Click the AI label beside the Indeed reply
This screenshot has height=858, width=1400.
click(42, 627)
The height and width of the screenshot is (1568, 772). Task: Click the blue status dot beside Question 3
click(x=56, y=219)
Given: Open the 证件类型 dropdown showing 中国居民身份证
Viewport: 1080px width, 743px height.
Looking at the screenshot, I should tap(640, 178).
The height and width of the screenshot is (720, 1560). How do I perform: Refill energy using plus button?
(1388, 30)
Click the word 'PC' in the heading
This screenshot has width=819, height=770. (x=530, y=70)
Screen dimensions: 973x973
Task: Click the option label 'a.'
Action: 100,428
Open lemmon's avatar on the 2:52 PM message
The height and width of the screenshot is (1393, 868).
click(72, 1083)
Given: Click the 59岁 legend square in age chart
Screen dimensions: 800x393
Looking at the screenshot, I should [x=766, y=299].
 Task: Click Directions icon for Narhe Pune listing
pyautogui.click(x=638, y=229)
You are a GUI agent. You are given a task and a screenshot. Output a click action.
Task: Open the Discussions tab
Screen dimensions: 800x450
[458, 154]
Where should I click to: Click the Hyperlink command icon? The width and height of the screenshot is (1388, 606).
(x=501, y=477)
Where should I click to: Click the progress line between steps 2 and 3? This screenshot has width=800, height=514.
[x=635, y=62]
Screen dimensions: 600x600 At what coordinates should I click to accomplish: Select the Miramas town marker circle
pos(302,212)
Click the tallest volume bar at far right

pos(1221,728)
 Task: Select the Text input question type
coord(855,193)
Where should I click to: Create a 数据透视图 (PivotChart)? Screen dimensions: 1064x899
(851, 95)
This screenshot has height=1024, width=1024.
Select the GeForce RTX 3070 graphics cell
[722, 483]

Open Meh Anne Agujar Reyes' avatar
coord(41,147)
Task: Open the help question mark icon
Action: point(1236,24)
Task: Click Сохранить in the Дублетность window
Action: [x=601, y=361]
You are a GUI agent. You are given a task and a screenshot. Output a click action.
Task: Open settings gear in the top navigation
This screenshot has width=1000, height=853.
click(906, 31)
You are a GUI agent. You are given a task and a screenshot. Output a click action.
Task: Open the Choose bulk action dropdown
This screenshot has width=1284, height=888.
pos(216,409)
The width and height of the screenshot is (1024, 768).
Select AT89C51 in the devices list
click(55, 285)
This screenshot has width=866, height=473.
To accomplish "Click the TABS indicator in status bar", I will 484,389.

++++++++++

● Task description
Each line of the material that contains the string "dropdown" has to be copied out.

● Answer for this exercise
Given: Open the 证件类型 dropdown showing 中国居民身份证
Task: Open the Choose bulk action dropdown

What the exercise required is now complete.